Always a Bachelor, Never a Groom

Open Access | CC-BY-4.0

Always a Bachelor, Never a Groom

What happens when there are too many men (and not enough women)? They become entrepreneurs, work harder and longer, and save more. That’s what two researchers revealed in a new IFPRI study on the economic impact of too many marriage-eligible men in 1960s Taiwan, China.

In the late 1940s, defeat by the Chinese Communist Party drove one million Chinese Nationalist Party members—most of whom were young, unmarried men—to Taiwan, China. Their arrival skewed the sex ratio in the country of six million; in 1950, in the 20-24 age bracket, there were 150 men for every 100 women.

But these bachelors didn’t throw the country’s marriage dynamics off track—at least not immediately. The head of the National Party, Chaing Kai-shek, imposed a marriage ban so that his men would be ready to attack in the event of war with the Communists. War raged on, and he didn’t lift the ban until 1959.

That’s when competition for mates kicked in.
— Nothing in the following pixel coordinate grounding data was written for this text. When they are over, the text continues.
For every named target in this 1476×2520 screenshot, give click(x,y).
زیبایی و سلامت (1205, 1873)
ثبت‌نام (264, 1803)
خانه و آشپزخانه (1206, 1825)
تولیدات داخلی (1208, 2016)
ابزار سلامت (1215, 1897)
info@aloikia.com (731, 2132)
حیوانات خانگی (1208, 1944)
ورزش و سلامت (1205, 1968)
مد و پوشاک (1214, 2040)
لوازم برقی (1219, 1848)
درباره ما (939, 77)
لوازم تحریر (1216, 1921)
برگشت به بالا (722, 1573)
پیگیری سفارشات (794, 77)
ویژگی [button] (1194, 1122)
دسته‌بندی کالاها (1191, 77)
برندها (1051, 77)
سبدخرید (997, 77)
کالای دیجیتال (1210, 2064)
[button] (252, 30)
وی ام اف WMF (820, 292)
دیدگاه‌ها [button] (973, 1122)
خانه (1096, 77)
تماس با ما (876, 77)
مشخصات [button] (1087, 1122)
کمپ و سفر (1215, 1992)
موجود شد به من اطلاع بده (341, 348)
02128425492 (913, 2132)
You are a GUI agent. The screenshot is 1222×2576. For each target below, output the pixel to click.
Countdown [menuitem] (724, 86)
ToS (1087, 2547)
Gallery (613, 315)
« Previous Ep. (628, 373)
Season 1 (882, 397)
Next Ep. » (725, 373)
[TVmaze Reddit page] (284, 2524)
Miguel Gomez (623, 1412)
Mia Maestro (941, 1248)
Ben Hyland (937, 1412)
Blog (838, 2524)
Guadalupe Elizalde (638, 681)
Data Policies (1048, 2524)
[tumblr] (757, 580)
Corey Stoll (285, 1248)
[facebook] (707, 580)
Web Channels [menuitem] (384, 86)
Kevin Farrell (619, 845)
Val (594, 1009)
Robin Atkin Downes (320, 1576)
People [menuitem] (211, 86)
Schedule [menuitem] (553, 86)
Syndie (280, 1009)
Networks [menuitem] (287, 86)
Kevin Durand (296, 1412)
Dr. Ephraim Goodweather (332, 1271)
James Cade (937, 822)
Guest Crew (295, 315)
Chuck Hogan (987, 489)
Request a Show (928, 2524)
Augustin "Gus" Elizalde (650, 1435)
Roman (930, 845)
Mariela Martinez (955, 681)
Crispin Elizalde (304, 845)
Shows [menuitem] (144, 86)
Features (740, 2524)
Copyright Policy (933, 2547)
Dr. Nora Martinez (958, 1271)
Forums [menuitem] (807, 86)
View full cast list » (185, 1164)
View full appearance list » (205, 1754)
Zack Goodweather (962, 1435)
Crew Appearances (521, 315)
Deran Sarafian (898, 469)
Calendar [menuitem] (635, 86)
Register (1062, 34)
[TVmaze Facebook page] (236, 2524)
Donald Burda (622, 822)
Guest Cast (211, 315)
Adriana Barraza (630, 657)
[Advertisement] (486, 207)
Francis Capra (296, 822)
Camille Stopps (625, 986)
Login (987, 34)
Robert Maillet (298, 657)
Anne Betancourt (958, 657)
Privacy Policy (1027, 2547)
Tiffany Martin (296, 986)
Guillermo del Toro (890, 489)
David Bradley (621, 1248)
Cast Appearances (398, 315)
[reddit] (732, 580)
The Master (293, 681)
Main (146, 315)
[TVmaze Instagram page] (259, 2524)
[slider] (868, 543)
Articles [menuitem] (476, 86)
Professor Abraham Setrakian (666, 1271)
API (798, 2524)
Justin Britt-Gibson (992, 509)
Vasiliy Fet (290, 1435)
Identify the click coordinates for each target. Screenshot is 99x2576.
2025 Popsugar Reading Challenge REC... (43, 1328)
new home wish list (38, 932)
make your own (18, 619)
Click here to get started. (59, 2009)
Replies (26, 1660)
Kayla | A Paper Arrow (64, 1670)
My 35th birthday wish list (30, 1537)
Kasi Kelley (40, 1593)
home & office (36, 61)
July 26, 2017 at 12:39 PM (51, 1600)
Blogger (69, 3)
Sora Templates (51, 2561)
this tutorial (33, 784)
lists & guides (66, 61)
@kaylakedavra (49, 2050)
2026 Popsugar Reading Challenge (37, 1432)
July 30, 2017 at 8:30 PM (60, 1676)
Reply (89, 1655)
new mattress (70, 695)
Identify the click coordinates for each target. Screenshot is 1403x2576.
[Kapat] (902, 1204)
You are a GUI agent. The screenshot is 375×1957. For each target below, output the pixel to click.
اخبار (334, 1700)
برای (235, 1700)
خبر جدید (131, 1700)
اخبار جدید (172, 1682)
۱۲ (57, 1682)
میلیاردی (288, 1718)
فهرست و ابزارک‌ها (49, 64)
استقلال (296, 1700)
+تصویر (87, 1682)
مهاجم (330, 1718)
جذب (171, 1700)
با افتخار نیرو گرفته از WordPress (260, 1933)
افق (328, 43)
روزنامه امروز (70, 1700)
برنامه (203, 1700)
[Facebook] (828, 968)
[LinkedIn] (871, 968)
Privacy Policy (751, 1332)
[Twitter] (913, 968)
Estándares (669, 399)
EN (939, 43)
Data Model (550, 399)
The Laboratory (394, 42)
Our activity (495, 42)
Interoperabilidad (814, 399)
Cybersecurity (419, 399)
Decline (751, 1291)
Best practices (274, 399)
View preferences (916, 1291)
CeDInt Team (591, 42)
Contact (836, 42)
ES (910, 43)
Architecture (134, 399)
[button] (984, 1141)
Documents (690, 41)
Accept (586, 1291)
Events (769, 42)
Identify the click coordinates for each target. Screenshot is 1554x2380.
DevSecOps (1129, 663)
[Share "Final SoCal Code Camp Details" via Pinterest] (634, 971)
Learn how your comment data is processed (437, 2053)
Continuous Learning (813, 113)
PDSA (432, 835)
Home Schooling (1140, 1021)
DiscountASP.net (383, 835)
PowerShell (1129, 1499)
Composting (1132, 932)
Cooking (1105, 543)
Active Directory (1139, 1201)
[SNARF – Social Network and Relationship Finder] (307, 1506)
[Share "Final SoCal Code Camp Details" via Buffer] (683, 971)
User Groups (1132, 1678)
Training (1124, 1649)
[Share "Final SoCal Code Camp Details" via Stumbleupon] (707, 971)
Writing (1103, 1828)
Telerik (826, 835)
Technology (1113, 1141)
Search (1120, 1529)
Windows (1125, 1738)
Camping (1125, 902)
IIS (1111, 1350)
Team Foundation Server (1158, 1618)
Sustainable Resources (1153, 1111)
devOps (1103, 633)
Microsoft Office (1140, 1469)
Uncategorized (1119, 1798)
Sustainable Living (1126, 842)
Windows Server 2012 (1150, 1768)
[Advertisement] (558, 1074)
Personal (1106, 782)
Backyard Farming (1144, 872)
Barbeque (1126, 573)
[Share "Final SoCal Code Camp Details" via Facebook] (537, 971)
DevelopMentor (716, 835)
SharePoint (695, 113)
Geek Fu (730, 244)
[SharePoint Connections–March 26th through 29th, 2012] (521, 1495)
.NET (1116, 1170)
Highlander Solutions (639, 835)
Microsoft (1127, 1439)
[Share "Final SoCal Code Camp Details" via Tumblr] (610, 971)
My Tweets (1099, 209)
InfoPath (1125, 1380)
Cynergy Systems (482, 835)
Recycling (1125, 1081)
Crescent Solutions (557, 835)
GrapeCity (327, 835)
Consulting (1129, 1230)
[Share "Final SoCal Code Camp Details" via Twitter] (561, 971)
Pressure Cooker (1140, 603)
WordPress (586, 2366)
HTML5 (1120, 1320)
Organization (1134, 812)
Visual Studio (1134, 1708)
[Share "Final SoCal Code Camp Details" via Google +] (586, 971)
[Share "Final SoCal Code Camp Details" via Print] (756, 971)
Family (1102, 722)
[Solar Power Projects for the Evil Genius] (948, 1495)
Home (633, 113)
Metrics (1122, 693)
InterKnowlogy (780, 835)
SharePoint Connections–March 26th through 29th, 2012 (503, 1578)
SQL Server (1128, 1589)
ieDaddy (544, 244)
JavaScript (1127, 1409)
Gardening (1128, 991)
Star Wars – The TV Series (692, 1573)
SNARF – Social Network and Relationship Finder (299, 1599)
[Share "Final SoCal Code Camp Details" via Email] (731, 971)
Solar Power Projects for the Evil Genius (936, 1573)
Examining datasets from the time period (and borrowing a page from Darwin), Simon Chang of the Central University of Finance and Economics and Xiaobo Zhang of IFPRI discovered the economic consequences of this imbalanced sex ratio. They found that men in 1960s Taiwan, China engaged in economic behavior to make themselves more attractive to potential mates. In short, they tried to get wealthy—fast.

More specifically, to attract the too-small pool of women, men in 1960s Taiwan, China became enthusiastic entrepreneurs—the fastest way to accumulate wealth. If they didn’t start a new business, they worked longer hours to earn more and move up the career ladder.

According to Chang and Zhang, this uptick in entrepreneurship and hard work, sparked by competition for mates, ultimately contributed to Taiwan’s (China) 20th century economic miracle.

Zhang points out, however, that the goal of the study isn’t to promote government policies to alter a country’s sex ratios.

“The aim is to show that some aspects of human economic behavior might have a biological root, and that fusing a biological perspective with economic analysis can shed new insight on human economic behaviors and outcomes,” he says.